Surat Cinta

Surat Cinta

Nanang punya monumennya sendiri: berkat protes Mas Trip itu ia menemukan surat-surat cinta Bung Karno.

Salah satunya dalam bahasa Inggris. Sangat romantis. Itulah surat seorang laki-laki berumur 62 tahun kepada seorang ning berumur 23 tahun.

Saat menulis surat itu, sebenarnya, Bung Karno lagi di tengah kesibukan luar biasa: menyusun pidato kenegaraan tanggal 17 Agustus 1963. Toh ia sempatkan menulis surat cinta ini:

“I am writing my speech for the 17th of this month. I try to concentrate my mind, to concentrate all my soul, on what I shall say to the people on that day.  In doing so, I think of you every moment. Because you are my inspiration, you are my strength of soul. That is why I ask you, my darling, to always strengthen my heart, my mind, my soul. Make me strong, make me the king of kings.

Oh darling, don't cry in my presence,  because it makes me confused. It makes me like a living corpse,  it makes me like having no ground. It makes me so weak, so weak, so weak. It makes me cry and weep in my heart. You are my only hold. You are my only strength. You are my only hope. Don't make me weak and don't make me have no hope in life. Remember always: you are my only love. I live in you, and you live in me.

Again: In writing this speech (17th of August) I concentrate my mind intensely on what I shall say to the people, and on you. I repeat you are my inspiration, you are the bright star shining over me.

Bukan main.

Begitulah memang Bung Karno kalau lagi jatuh cinta. Juga Anda. Kan mirip itu juga suratnya pada istri keempat: Hartini. Juga pada istri kelima: Ratna Sari Dewi.
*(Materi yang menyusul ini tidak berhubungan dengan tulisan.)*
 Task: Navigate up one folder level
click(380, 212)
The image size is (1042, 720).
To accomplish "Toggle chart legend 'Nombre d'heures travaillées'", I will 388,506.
Nanang memotret hampir seluruh koleksi Enny terkait dengan Bung Karno. Termasuk foto ketika Enny masih kecil, bersama Hariyatie dan Bung Karno yang lagi tiduran santai.

Itu foto ketika Bung Karno lagi diam-diam ke Surabaya. Ke rumah Hariyatie. Di Jalan Comal. Rumah ini nyaris di tikungan sehingga terlihat jelas dari Jalan Raya Darmo, jalan paling utama di Surabaya.

Nanang mengunjungi rumah itu kemarin. Masih seperti yang dulu. Tak berpenghuni. Terkunci. Telantar. Terbengkalai. Kotor. Rusuh. Penuh rumput liar.

Diduga rumah di Jalan Comal itu pemberian Bung Karno. Keluarga Hariyatie tidak mungkin bisa membeli rumah di kawasan begitu elite. Hariyatie lahir di kampung Manyar Pumpungan, salah satu kampung miskin di Surabaya zaman itu.

Di kampung itu Hariyatie ikut kelompok kesenian. Ia pandai menari. Tari Jawa. Seperti gandrung dan langendrian. Kelompok kesenian Manyar Pumpungan itu di bawah pimpinan Dwijo.